Keywords: Bayesian influence, disease hotspots, pandemic, geographic disparity, respiratory disease

COVID‐19 is a highly contagious novel coronavirus that has affected more than 7 million people worldwide, resulting in more than 418,000 deaths as of June 11, 2020. 1 In the United States, more than 113,000 people have died due to COVID‐19, as of June 11, 2020. 2 The exact mechanism by which COVID‐19 spreads from person to person is still under investigation. However, the virus is thought to spread mainly through respiratory droplets and environmental surfaces. It can cause severe lower respiratory illnesses like pneumonia, resulting in death. The large percentage of hospitalizations and deaths due to COVID‐19 are among older individuals, aged 65 and above. However, younger people are getting infected by the virus at higher rates. 3 In the absence of vaccine availability, measures such as safe physical distancing and banning gathering are primary preventative measures in reducing the spread of infection and flattening the epidemiological curve. 4

About 63% of the US counties are classified as rural. However, only 15% of the US population live in rural areas. 5 The rural population is mostly white, poor, older, has higher smoking rates, high blood pressure, and high rates of obesity as compared to their urban counterparts. 5 The mortality rates from heart disease, cancer, respiratory diseases, and stroke are higher among people living in the rural areas as compared to those living in the urban areas. 6 , 7

The first reported case of COVID‐19 in a rural county was on February 20 in Humboldt County, Northern California. 8 There are growing signs that the COVID‐19 virus has started to spread to rural areas. 9 Most rural areas lack public health infrastructure, and the current health care system, which is already stretched and lacks resources, may not be ready to deal with the sudden influx of patients. 10 , 11

We used crowdsourced data, and spatiotemporal Bayesian models 12 , 13 to (1) estimate and compare the county‐wise change in prevalence rates of COVID‐19 by rural‐urban status, (2) identify hotspots based on estimated prevalence rates, (3) find the association of demographic, smoking, and chronic diseases with COVID‐19 prevalence rates and how they vary by rural/urban designation of counties, and (4) identify counties showing a significant increase or decrease of the percentage change in prevalence rates over 14 days. To the best of our knowledge, our research is the first attempt in estimating prevalence at the county level using Bayesian models that takes into account spatiotemporal autocorrelations. 14

Methods Study Design

This space‐time study used a panel design, with the US counties and county‐equivalents (hereafter referred to as “counties”) as the spatial units of analysis. We restricted our analysis to the US contiguous states. Each county was identified using the 2018 5‐digit Federal Information Processing Standards (FIPS) codes. 15 The county‐level cumulative counts of COVID‐19 infection and deaths were obtained from the publicly available data repository of the Johns Hopkins University (JHU). 16

Selection Criteria

The cumulative confirmed COVID‐19 county‐level data between March 15 and April 22, 2020 were extracted as a time‐series format. The daily county‐level COVID‐19 prevalence rates were computed as the difference between the reported cumulative count of the day of interest and the cumulative counts of the preceding 21 days (assuming on average a 3‐week recovery period 17 ) divided by the estimated county population. The daily deaths counts of the preceding day were removed from the numerator. Thus, in our inferential analysis, we used prevalence rates over 3 weeks: April 3, 2020 to April 22, 2020. Data cleaning was achieved by assessing the range of daily prevalence counts.
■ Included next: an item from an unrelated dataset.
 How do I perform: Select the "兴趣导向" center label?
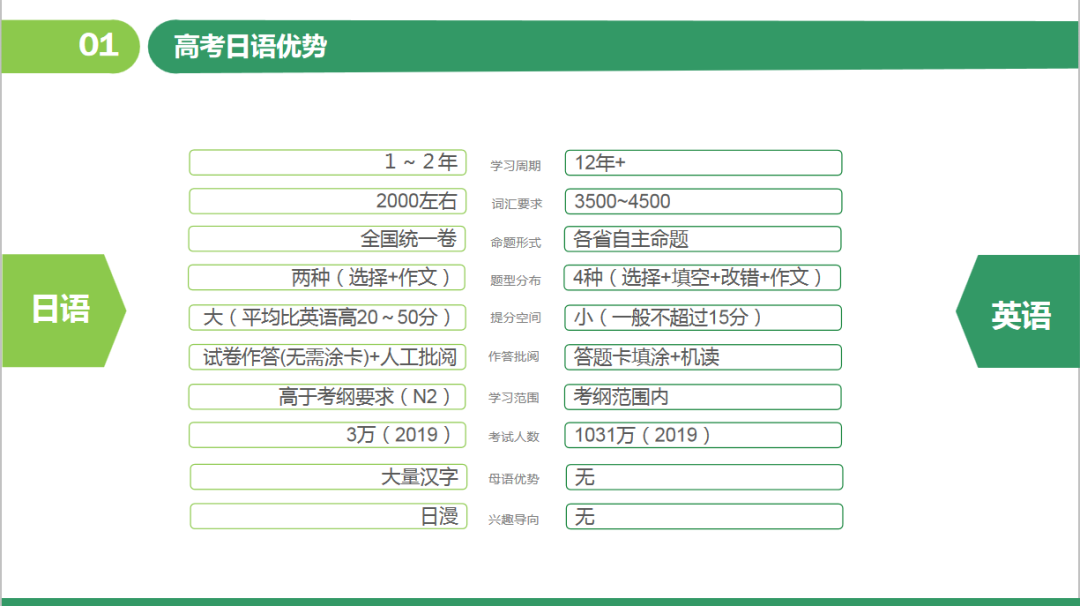click(514, 520)
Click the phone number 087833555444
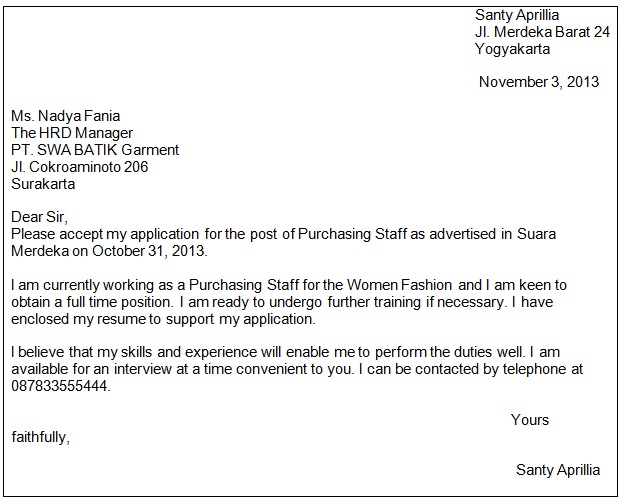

An a priori decision that daily incidence counts will be zero or higher was made, and dates with data entry inconsistency were corrected by selecting the counts of the preceding days.

County Characteristics

We used county‐level demographics, smoking rates, and rates of chronic diseases (including diabetes and obesity) as independent variables. County demographics include county population size, age, and racial distributions. This information was extracted from the American Community Survey's (ACS) 2018 estimates. 18 County‐level diabetes and obesity rates were obtained from the County Health Rankings website. 19

Variables Definition

The outcome variable was daily county‐level COVID‐19 prevalence rates over T = 20 (April 3, 2020 to April 22, 2020) days across n = 3,108 counties in the continental United States. The daily prevalence rate of COVID‐19 was measured as the number of active cases per 100,000 population. RUCA codes were used to designate urban and rural counties. 20 Urban areas were classified as all metropolitan areas as well as high commuting micropolitan. Rural counties included micropolitan low commuting, core small towns, small towns with high and low commuting, and areas with the primary flow to tracts outside of urban areas or clusters. Other county‐level independent variables included the percent of residents aged 25‐49 years, percent of the black population, adult smoking rates, diabetes rates, and obesity rates.

Data Analysis

Our data analyses consisted of descriptive and inferential statistical techniques. In descriptive analyses, we computed summary statistics for county‐level demographics, smoking rates, and health conditions using chi‐square and Mann‐Whitney 2‐sample test for rural and urban counties.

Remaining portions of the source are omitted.